Installation methods depend on the surface. On wood framing, boards are usually fastened with screws and large plastic washers (called cap fasteners) that spread the load without crushing the foam. On concrete or masonry, two-component foam adhesives are the more practical option because mechanical fasteners require pre-drilling into hard substrates. For roofing applications, adhesives work on virtually every common deck type, including steel, wood, concrete, and gypsum. Mechanical fasteners are preferred on steel and wood decks where screws bite easily, but they’re less reliable on concrete and gypsum without pre-drilled holes.

Regardless of fastening method, all joints between boards should be sealed with tape rated for the specific foam type. Unsealed joints create gaps where air bypasses the insulation entirely, undoing much of the board’s benefit.

Fire Safety Requirements

Foam plastic is combustible. Building codes address this directly: rigid foam insulation must be separated from the interior living space by a thermal barrier, most commonly half-inch drywall. This rule applies to walls, ceilings, and any other surface where foam is exposed to the inhabited side of a building. The drywall slows flame spread long enough to allow evacuation.

Some foam products that pass specific large-scale fire tests can be exempt from the thermal barrier requirement, but this is the exception. If you’re finishing a basement or garage and plan to leave foam boards exposed, check your local code. In most jurisdictions, you’ll need to cover them.

Cost Considerations

Rigid foam insulation runs roughly $3.00 to $5.50 per square foot installed, with the price varying by foam type, thickness, and density. EPS is the budget-friendly end of that range, polyiso the higher end. For comparison, fiberglass batts cost significantly less per square foot but require a framed cavity to hold them, which adds framing costs and takes up more wall depth.

The real cost calculation involves R-value per dollar and where you’re putting the insulation.
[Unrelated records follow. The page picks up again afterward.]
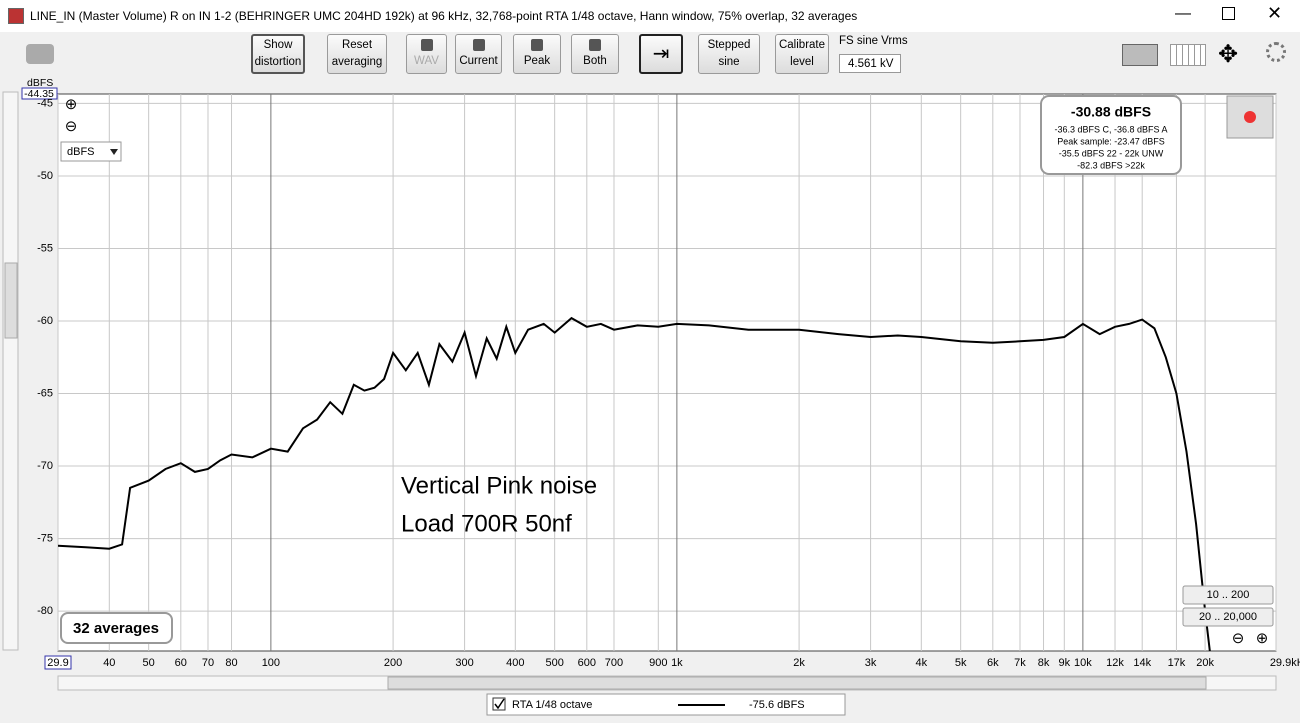 This screenshot has height=723, width=1300. I want to click on x-zoom-out: ⊖, so click(1238, 638).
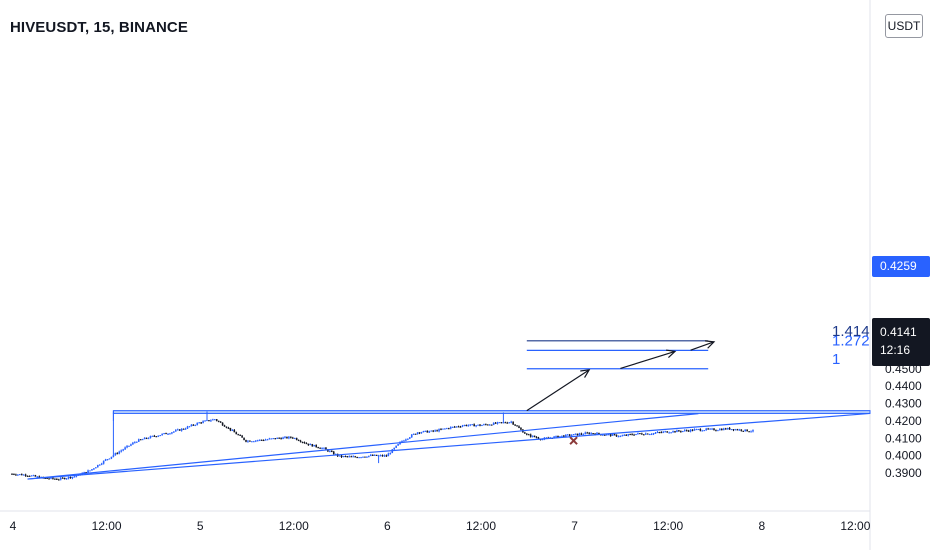 This screenshot has width=932, height=550. What do you see at coordinates (586, 374) in the screenshot?
I see `arrow-head` at bounding box center [586, 374].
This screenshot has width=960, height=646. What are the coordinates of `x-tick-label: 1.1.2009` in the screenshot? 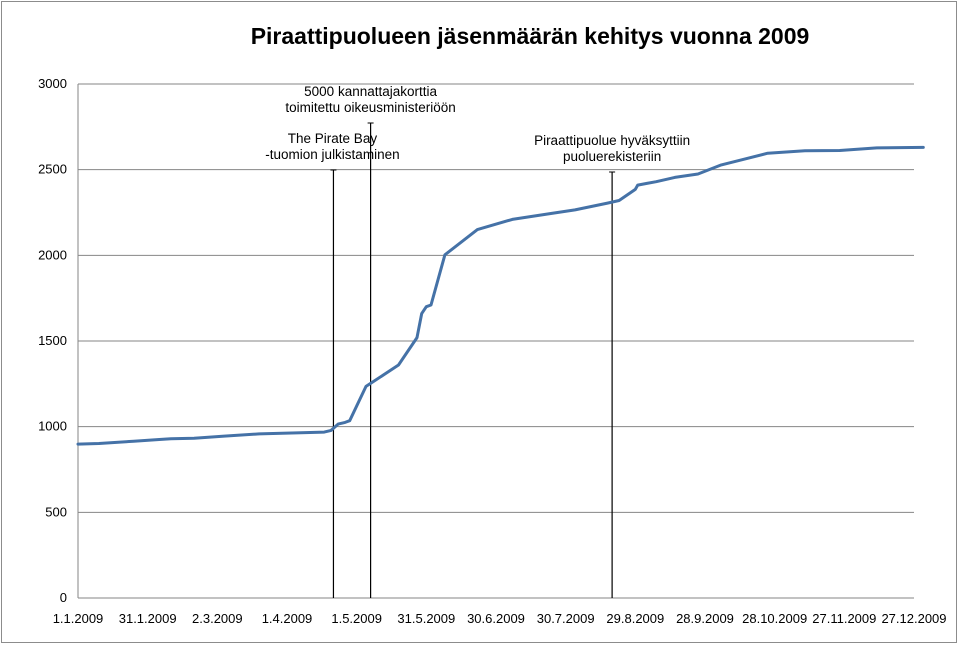 It's located at (78, 618).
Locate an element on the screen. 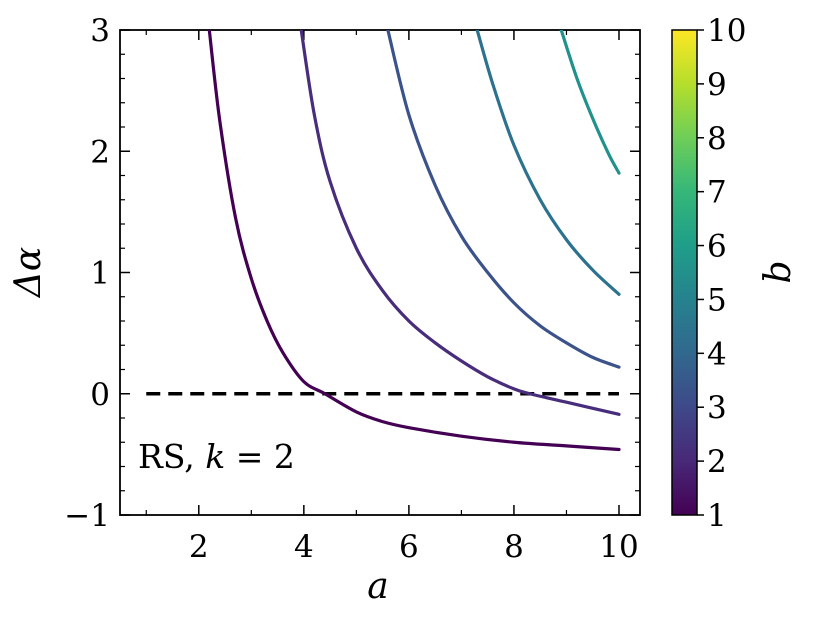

In a basement where moisture resistance matters, paying more for XPS or polyiso often prevents problems that would cost far more to fix later. On an exterior wall where you just need to break thermal bridging through studs, a single inch of any rigid foam makes a measurable difference in energy performance for a modest material cost.

Environmental Trade-Offs

The blowing agents used to manufacture XPS and polyiso have historically been potent greenhouse gases. Older formulations used chemicals with global warming potential thousands of times higher than carbon dioxide. The industry has been shifting toward lower-impact alternatives. As of 2025, hydrocarbons like cyclopentane hold about 41% of the blowing agent market, particularly in rigid polyurethane and polyiso production. Newer blends combining hydrofluoroolefins (HFOs) with CO2 and hydrocarbons can achieve a global warming potential below 20, a dramatic reduction from earlier generations.

EPS has always been the cleanest option from a blowing agent standpoint, since it uses steam (essentially just water) to expand the beads. If the carbon footprint of your insulation matters to you, EPS or newer-generation polyiso boards are the stronger choices.